Island in the Niagara River in New York, US

Luna Island is a very small uninhabited island in the Niagara River in the U.S. state of New York.

==Location and features==
Luna Island is in Niagara Falls, New York between Goat Island and Niagara Falls State Park.

It is between the American Falls and Bridal Veil Falls, which are two of the three waterfalls that make up Niagara Falls. It is approximately 130 ft wide (between the two falls) and 350 ft long (extending upstream from the falls). The geology of the island is dolomite rock and concrete base in the area around the falls. White cedar trees cover the south end of the island and shrubs along north end. The original wooden bridge to the island, added in the 1800s, was replaced in the 20th century.

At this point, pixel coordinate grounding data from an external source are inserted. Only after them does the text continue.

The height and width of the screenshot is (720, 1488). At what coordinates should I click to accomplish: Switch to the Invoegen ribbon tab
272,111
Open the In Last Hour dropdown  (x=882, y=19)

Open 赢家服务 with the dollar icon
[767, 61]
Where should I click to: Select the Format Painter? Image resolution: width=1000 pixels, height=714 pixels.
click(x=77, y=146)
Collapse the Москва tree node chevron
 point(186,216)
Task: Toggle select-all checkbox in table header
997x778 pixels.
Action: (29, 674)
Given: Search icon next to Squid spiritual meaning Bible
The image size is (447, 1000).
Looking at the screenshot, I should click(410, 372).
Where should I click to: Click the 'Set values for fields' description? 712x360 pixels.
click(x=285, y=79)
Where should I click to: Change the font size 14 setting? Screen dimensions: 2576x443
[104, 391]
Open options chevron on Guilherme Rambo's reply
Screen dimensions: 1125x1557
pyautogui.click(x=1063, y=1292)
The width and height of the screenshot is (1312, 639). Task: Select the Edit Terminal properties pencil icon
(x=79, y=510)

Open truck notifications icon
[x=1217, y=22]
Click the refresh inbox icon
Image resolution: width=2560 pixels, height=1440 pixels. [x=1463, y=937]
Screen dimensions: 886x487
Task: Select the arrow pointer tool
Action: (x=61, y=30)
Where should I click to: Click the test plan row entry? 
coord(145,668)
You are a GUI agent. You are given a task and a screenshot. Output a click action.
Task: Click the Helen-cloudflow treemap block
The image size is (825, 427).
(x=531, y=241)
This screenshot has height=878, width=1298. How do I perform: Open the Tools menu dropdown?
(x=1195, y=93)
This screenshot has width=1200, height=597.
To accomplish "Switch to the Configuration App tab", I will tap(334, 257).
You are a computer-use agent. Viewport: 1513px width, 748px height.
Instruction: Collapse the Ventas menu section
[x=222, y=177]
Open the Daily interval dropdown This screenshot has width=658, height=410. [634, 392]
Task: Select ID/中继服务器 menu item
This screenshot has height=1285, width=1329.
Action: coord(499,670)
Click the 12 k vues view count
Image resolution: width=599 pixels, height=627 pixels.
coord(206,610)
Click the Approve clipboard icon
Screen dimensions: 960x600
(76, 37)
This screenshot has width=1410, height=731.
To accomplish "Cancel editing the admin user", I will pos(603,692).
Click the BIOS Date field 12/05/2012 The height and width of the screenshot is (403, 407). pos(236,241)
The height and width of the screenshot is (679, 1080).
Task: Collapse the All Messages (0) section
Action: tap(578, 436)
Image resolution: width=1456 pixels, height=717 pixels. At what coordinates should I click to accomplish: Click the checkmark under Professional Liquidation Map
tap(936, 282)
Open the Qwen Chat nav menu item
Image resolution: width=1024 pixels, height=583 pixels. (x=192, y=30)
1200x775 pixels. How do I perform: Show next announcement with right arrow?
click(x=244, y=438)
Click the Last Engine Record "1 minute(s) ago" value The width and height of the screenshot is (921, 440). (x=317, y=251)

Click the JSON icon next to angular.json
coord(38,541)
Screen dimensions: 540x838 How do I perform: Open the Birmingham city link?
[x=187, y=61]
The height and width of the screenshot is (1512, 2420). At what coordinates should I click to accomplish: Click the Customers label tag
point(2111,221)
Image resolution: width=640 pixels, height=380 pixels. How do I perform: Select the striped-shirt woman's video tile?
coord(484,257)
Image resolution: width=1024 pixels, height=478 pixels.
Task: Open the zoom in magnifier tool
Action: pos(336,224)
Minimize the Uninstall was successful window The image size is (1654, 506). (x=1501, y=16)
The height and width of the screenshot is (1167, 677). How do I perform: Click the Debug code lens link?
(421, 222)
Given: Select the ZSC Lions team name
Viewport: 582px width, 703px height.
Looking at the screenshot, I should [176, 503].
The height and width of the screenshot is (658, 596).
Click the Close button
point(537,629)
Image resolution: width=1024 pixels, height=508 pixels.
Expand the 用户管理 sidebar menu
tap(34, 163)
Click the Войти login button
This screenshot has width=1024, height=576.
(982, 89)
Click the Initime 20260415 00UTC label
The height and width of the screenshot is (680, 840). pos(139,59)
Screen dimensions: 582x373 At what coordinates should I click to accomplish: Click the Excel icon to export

===Spectator opportunities===

Spectators can view the falls from Luna Island and the proximate Goat Island, both of which are accessible by pedestrian bridges that cross the rapids of the Niagara River upstream from the falls. Spectators on Luna Island can stand a few feet away from the Bridal Veil Falls and American Falls by walking across the island. Representatives of the nearby Schoellkopf Geological Museum often come to Luna Island where they bring photographs and answer questions about Niagara Falls.

==Name==

The island is said to derive its name from the ability of an observer, when standing on the island during a full moon, to see "lunar rainbows" in the Niagara mist.